一週間後、勿論男は来なかった。 シチューは鍋にたっぷり作ってあったので、数日はシチューの日が続き、数日空いて、また土曜の夜にシチューだ。 隣の部屋から複数の男女の笑い声がする。耳障りな、甲高い声。 スカイはその度に身体をびくつかせていた。 音を遮るためにテレビをつける。バラエティはうるさくて好きではない。 おのずと、ニュース番組を選局し、リモコンをちゃぶ台に置いた。 缶ビールを開ける。 見知った顔が、テレビ画面の半分を覆った。 ハローワークで話しかけてきた、あの男性だ。右目の下にほくろがあるから間違いない。 「自家用車で51歳男性ガス自殺」 写真の下にはそう字幕が出ている。 あの人、自殺したのか――。 仕事、見つからなかったんだろうか。家族を持つという事は、非常に重い事だと思った。 すぐにテレビを消した。 途端に隣の部屋からの騒音が気になる。 そうか、今日はクリスマスイブか。勿論男は来ない。

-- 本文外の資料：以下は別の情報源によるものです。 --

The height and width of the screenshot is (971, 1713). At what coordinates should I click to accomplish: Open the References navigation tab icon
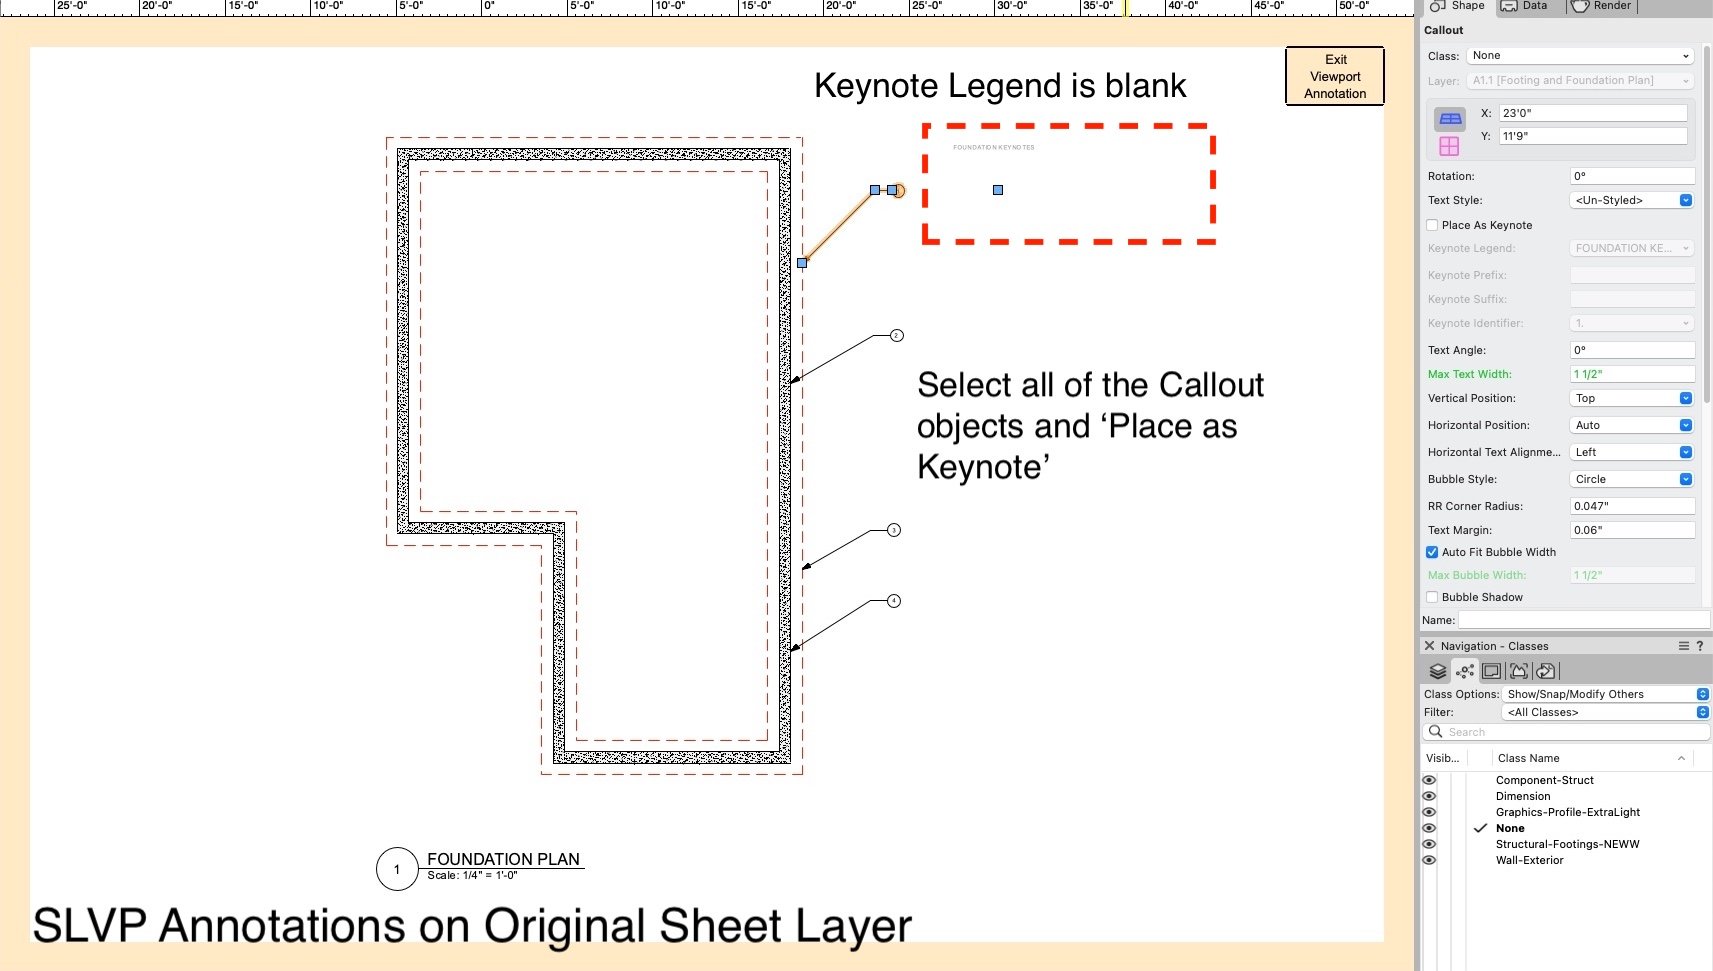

身寄りのない私は、年末年始もこの家で一人、静かに過ごした。 隣の部屋の若者は実家にでも帰ってるのだろう、物音一つしない。 テレビを見ていてもくだらない特番ばかりで、見る気が起きない。 結局、インターネットでニュースを見たり、料理のレシピを調べたり、男の事を考えたりして正月を過ごした。 男は今、誰と、どこで、どんな風に正月を過ごしているんだろうか。 思考は悪い方へ悪い方へと傾いていく。 全ては病気のせいにする。
仕事がある事だけが救いだ。 仕事中、やはり男の事を考えてしまうが、睡眠がとれている分、居眠りする事は無くなった。 幸か不幸か、それ程忙しい会社ではないので、ぼーっとしていても誰にも咎められない。 一月の殆どの夕飯を、シチューで済ませた。時々ルーと肉を変えて、ビーフシチューにしたりした。 それでも男は来なかった。 急ぎ足で一月が過ぎ去って行った。